在GBase 8a中,会将子查询保存到临时表里。 如果多个子查询是完全相同的,则会导致资源浪费。本文提供了CTE和参数共2个可行方案来优化这个场景。
场景
某个子查询的结果,会被多次使用,类似如下的
select XXX from (SubQueryA) ta
union all
select YYY from (SubQueryA) tb
union all
select ZZZ from (SubQueryA) tc
优化方案
采用CTE(Common Table Express)
SQL将优化成如下写法,该SQL将只执行一次,节省资源,同时SQL语句也更易读。
with t as SubQueryA
select XXX from t
union all
select YYY from t
union all
select ZZZ from t
参考 GBase 8a 支持CTE 功能with as 介绍
调整数据库参数
CTE方法需要重写SQL语句,如果已上线的系统,短时间内无法改写,可以通过数据库的参数来【复用】临时表。
_t_gcluster_reuse_tmp_table_optimize
该参数默认为0,关闭,设置为2From子查询可以复用。
支持session 级。
如下是开启前和开启后的执行计划对比
默认执行计划
可以看到步骤0和步骤1是各自独立运行的,生成了2个临时表,步骤2将0和1的临时表做了最终处理。
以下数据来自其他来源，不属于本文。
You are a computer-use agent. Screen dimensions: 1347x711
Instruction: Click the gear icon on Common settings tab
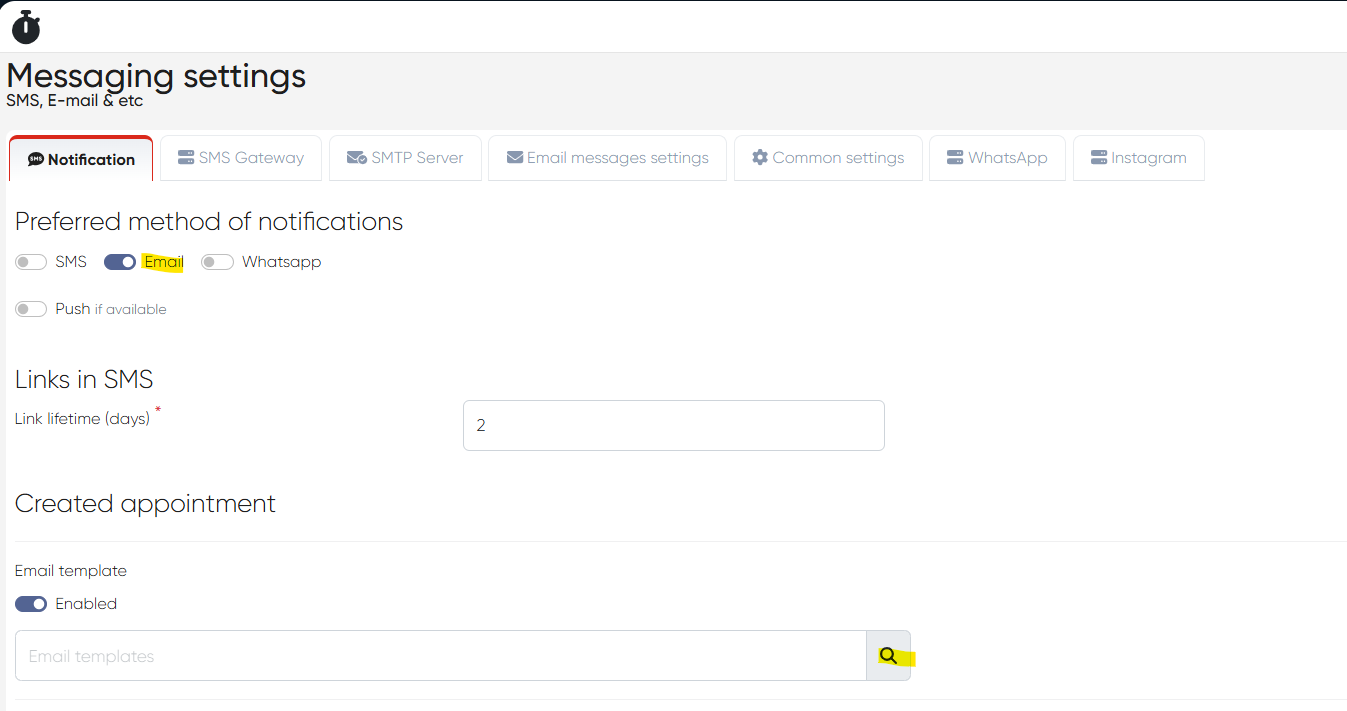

gbase> explain select sum(id) from (select id,count(*) cnt from t1 group by id) t1 union all select sum(cnt) from (select id,count(*) cnt from t1 group by id) t1 ;
+----+----------+------------+--------+-------------+
| ID | MOTION | OPERATION | TABLE | CONDITION |
+----+----------+------------+--------+-------------+
| 02 | [RESULT] | Step | <00> | |
| | | AGG | | |
| | | UNION ALL | | |
| | | Step | <01> | |
| | | AGG | | |
| 01 | [GATHER] | SubQuery3 | t1 | |
| | | Table | t1[id] | |
| | | GROUP | | GROUP BY id |
| | | AGG | | |
| 00 | [GATHER] | SubQuery1 | t1 | |
| | | Table | t1[id] | |
| | | GROUP | | GROUP BY id |
| | | AGG | | |
+----+----------+------------+--------+-------------+
13 rows in set (Elapsed: 00:00:00.00)
开启参数后的执行计划
可以看到子查询会先执行,生成临时表0, 然后两部分各自在0的临时表的基础上,执行查询,并生成01,02的临时表,最后03将01和02汇总得到结果。
gbase> explain select sum(id) from (select id,count(*) cnt from t1 group by id) t1 union all select sum(cnt) from (select id,count(*) cnt from t1 group by id) t1 ;
+----+-------------+------------+--------+-------------+
| ID | MOTION | OPERATION | TABLE | CONDITION |
+----+-------------+------------+--------+-------------+
| 03 | [RESULT] | Step | <01> | |
| | | AGG | | |
| | | UNION ALL | | |
| | | Step | <02> | |
| | | AGG | | |
| 02 | [GATHER] | Step | <00> | |
| | | AGG | | |
| 01 | [GATHER] | Step | <00> | |
| | | AGG | | |
| 00 | [NO REDIST] | Table | t1[id] | |
| | | GROUP | | GROUP BY id |
+----+-------------+------------+--------+-------------+
11 rows in set (Elapsed: 00:00:00.01)
总结
对于查询的复用,特别是耗时较久的,建议用CTE方案改写。 短期内可以考虑数据库参数。